The AMS device looks in the 500kHz band. Based on the survey you read, the frequency with the most energy content is anywhere from 100 to 1000 kHz even though a spark event is a DC to light phenomena. 500 kHz was likely picked as it is a section of the RF spectrum that gets little HAM use, hence little interference.
The AMS does not simply look for a peak over a threshold. They look for the multi stage crackling signature of a lightning stroke. Where a series of small events occur before the major stoke occurs. This allows them to filter out noise events from things like solenoids from generating false alarms.
roger that!
A series of rapid events, that can be digested as a modulation form.
I have some problems with this sensor.
I have connected it via I²C, address 0x01.
Calibration runs fine with a difference of ~12 Hz to the target frequency of 500 khz.
But the problem is - it is receiving absolutely nothing.
No disturbers, no lightnings so far.
In my opinion, wiring and chip (i use a “selfmade-board”) must be ok, because otherwise calibration would fail.
Why it is not providing interrupts?
There must be always “something in the air”, right?
I have tested it with my Arduino MEGA and with my Raspberry Pi.
Any clue what i can try now?
This is similar to my experience with the chip.

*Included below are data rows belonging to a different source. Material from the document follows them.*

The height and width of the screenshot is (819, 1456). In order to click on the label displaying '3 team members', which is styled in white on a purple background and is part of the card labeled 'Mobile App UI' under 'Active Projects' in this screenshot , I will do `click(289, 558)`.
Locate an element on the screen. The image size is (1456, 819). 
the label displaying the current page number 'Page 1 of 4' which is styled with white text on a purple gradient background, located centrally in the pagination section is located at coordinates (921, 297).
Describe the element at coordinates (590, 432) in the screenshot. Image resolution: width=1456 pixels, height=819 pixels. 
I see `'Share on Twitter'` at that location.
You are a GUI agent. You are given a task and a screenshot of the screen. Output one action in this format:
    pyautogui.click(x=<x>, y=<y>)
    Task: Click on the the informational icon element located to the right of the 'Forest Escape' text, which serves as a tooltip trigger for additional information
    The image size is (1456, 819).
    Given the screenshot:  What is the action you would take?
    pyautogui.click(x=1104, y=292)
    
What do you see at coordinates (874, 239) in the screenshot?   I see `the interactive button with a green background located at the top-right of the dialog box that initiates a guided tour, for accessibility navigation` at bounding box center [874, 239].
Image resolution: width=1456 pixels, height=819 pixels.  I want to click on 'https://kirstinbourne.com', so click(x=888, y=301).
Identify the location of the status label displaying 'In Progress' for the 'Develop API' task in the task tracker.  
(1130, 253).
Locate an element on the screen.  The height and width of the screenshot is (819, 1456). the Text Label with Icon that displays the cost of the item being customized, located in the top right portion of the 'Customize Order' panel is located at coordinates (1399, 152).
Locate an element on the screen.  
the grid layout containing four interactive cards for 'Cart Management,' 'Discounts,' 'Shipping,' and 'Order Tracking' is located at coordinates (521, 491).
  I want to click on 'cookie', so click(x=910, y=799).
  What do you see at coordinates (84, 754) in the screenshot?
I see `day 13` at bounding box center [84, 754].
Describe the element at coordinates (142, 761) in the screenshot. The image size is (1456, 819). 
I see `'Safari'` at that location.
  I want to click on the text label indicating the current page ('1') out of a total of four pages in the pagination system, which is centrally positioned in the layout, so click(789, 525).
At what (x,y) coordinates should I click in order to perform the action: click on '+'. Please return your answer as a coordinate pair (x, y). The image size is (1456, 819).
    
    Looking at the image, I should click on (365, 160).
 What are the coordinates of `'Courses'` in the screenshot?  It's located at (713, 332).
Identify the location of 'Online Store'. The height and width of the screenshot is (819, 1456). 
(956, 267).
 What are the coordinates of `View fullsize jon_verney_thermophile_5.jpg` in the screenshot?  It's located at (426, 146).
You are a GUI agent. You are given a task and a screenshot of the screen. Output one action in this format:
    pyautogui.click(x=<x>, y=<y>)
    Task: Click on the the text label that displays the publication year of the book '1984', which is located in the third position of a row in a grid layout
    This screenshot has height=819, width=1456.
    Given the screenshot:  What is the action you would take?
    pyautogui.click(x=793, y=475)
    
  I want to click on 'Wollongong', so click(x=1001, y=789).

Although I do get disturbers, I very rarely get strikes for even strong lightning that shakes my windows. Have you adjusted any of the registers? Do you live inside a metal house or one with a metal roof? Have you tried it outside? Have you tried to create a disturber by sparking two AA batteries close to it?
Hello,
Yes - i think i have tried almost everything possible.
I have generated sparks with the spark source of a lighter.
Now I’ve switched to SPI communication to try another library for arduino.
Calibration works fine, but this time I have always the “too much noise” interrupt.
Played around with the registers - no chance.
OK, maybe it’s right - I have a lot of stuff near the computer, like telephone and WiFi router, but they use much higher frequencies. I will try it outside with my notebook soon.
the key to an issue like this is possibly in the use of an aerial or wire loop antenna.
I would start trying out variations of these.